◆ **Tasks for this exercise**
**A.** In the thread about the rectangular field, what perimeter does the first answer give?
**B.** Reproduce the part of the thread about the rectangular field between "the length and" and "L = (2x+3y)", inclusive.

Question

the length and breadth of rectangular field are (2x+3y) unit and (3x-y)units resp.Find the area and perimeter of the field in the form of algebraic expression​

Answer 1

Step-by-step explanation:

rectangular field => it is rectangle

L = (2x+3y)

B = (3x - y)

Area = L× B

= (2x+3y)(3x-y)

= 6x^2 -2xy +9xy -3y^2

=( 6x^2 - 3y^2 +7xy ) sq cm

Perimeter = 2(L+B)

= 2((2x+3y)+(3x-y))

= 2(5x+2y)

= 10x +4y cm

Answer 2

Given That,

$l = 2x + 3y \\ b = 3x - y$

So

____________

$area \: = \: l \times b \\ \: \: \: \: \: \: \: \: \: \: \: = > (2x + 3y)(3x - y) \\ = > 6 {x}^{2} - 2xy + 9xy - 3 {y}^{2} \\ = > 6 {x}^{2} - 3 {y}^{2} + 7xy$

____________

and also

$perimeter = 2(l + b) \\ = > 2(2x + 3y + 3x - y) \\ = > 2(5x + 2y) \\ = > 10x + 4y$

_____________

Hence you can find the area and perimeter of given rectangle

◆ **Recorded information**
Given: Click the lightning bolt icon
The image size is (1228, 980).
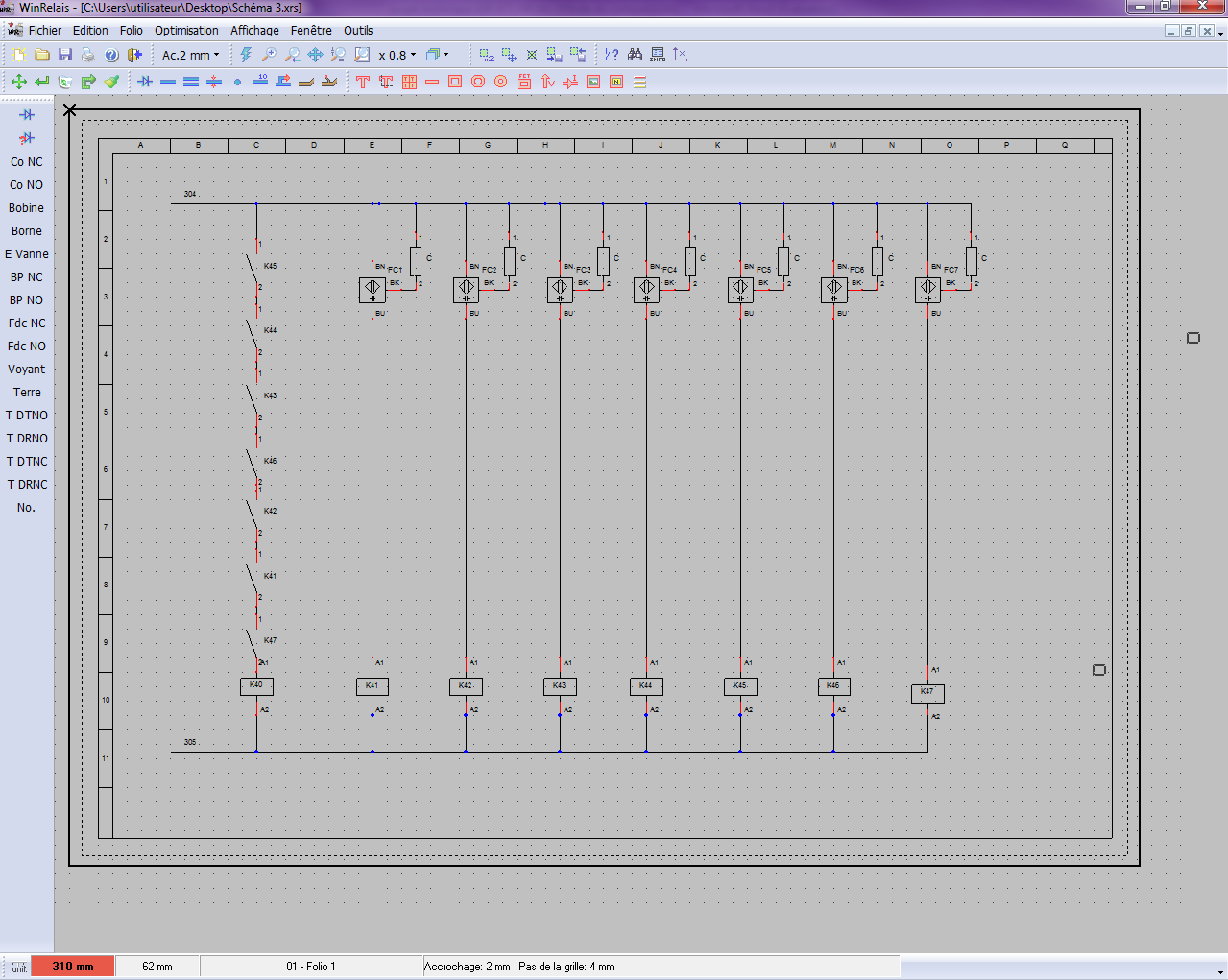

--

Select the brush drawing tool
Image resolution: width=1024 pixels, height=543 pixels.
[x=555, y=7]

◆ **Task-by-task results**
**A.** 10x + 4y cm

**B.**
the length and breadth of rectangular field are (2x+3y) unit and (3x-y)units resp.Find the area and perimeter of the field in the form of algebraic expression​

Answer 1

Step-by-step explanation:

rectangular field => it is rectangle

L = (2x+3y)